Write out every entry exactly as it appears, omitting the pictures.

═════ Provided data

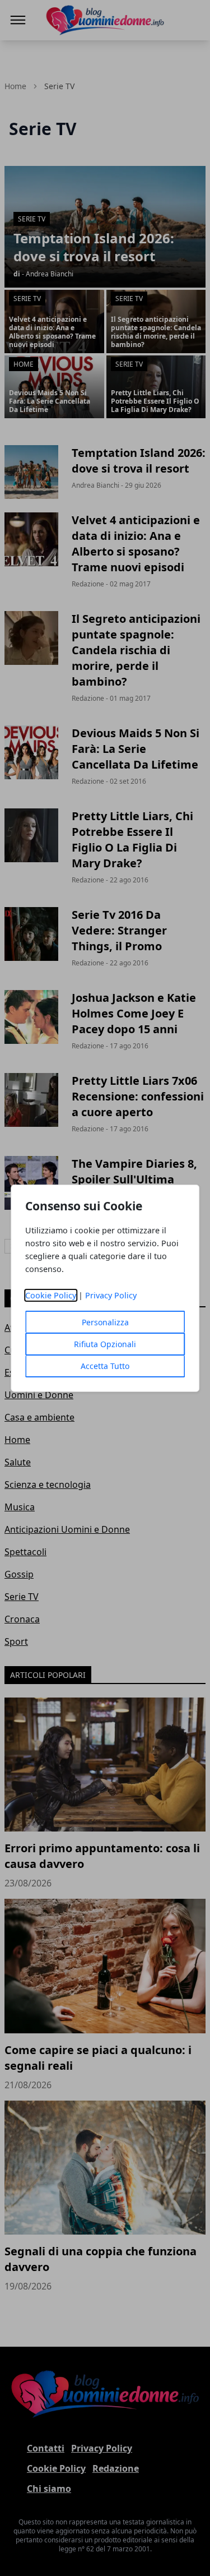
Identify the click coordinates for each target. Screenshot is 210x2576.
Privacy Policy (111, 1295)
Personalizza (105, 1322)
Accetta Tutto (105, 1366)
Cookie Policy (50, 1295)
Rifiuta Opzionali (105, 1344)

══════════

◆ Solution to this exercise
Identify the click coordinates for each target. Screenshot is 210x2576.
Privacy Policy (111, 1295)
Personalizza (105, 1322)
Accetta Tutto (105, 1366)
Cookie Policy (50, 1295)
Rifiuta Opzionali (105, 1344)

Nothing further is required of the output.